Надя по-хозяйски сидела в кресле, я устроился на стуле, передвинув тот к торцу письменного стола. Больше посадочных мест в комнате не имелось, так что козлобородому пришлось остаться на ногах — что его, впрочем, ничуть не смутило. А то и вовсе позабавило.

— Пришел ответ из Петрополиса, — сообщил он, вальяжно доставая из черной кожаной папочки бумажный конверт.

— Уже? Так быстро?! — не удержалась от возгласа Морозова.

Со смерти Сергея Казимировича едва минуло двое суток. Только сегодня утром тело князя увезли жандармы — похоронная церемония была назначена на завтра. И уже после их ухода в особняк в первый раз на дню явился Антон Игнатьич — сообщить, что завещание Огинского со всеми положенными сопроводительными документами отправлено им в столицу на утверждение. И вот, не прошло и семи часов, как поверенный осчастливил нас визитом снова.

— Новый начальник губернской экспедиции III Отделения, подполковник Бекетов, был столь любезен, что согласился отправить посмертную корреспонденцию моего поручителя казенным порталом, — пояснил в ответ на удивление девушки законник. — Ну а с рассмотрением такого рода дел в Петрополисе никогда не затягивают.

— Ну и что они написали? — спросил я. — Завещание утверждено? Может быть, тогда покажете нам его наконец?

До сих пор козлобородый категорически отказывался ознакомить нас с Надей с содержанием последней воли Сергея Казимировича — ссылаясь как раз на отсутствие ее официального утверждения Императором. Не понимаю, как тут одно связано с другим, но Антон Игнатьич был непреклонен. Не то чтобы мне так уж важно было знать, как Огинский распорядился своими богатствами, но хотелось хотя бы понимать, кому теперь принадлежит особняк и сколько мы с Морозовой еще сможем здесь жить — прежде, чем новый хозяин выставит нас за дверь. Неопределенность бесила, а еще больше бесил меня сам упертый законник.

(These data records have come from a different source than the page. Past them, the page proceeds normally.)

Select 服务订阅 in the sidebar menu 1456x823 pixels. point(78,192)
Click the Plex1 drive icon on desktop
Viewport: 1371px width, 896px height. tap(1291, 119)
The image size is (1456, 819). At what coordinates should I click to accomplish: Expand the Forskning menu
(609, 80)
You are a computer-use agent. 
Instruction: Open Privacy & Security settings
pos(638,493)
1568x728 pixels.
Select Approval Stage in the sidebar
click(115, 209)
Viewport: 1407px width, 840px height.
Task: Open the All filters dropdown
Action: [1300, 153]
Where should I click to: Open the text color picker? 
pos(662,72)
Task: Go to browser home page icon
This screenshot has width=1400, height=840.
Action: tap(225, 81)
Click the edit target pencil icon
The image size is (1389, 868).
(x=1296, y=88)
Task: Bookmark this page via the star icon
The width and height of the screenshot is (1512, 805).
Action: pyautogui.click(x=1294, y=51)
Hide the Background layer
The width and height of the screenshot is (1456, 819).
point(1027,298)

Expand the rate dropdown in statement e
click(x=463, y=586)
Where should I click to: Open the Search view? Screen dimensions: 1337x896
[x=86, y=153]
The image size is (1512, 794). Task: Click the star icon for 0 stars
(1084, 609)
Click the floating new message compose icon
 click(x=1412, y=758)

Что до Нади, то, придавленная горечью утраты (у Сергея Казимировича она воспитывалась с восьми лет и, естественно, ее привязанность к князю не шла ни в какое сравнение с моей), о сугубо практичных вещах, вроде вероятной скорой потери крыши над головой, девушка, кажется, не задумывалась вовсе. В какой-то момент я даже предположил, что Огинский что-то рассказал ей о своем завещании в их последнем разговоре тет-а-тет. Но на прямой вопрос Морозова сухо заявила, что тема там обсуждалась сугубо личная, и ни о доме, ни об ином имуществе речи не шло.

А то жилье — не личное дело!

— Вот, извольте прочесть, — проговорил между тем Антон Игнатьич, протягивая извлеченный из конверта листок — именно мне, а не Наде.

Документ смотрелся довольно солидно — выполненный на плотной бумаге, с гербом в «шапке» — коронованным черным двуглавым орлом на золотом щите. Но вот беда: ни одной знакомой мне буквы в тексте не содержалось — сплошь какие-то закорючки. Снова та пресловутая глаголица?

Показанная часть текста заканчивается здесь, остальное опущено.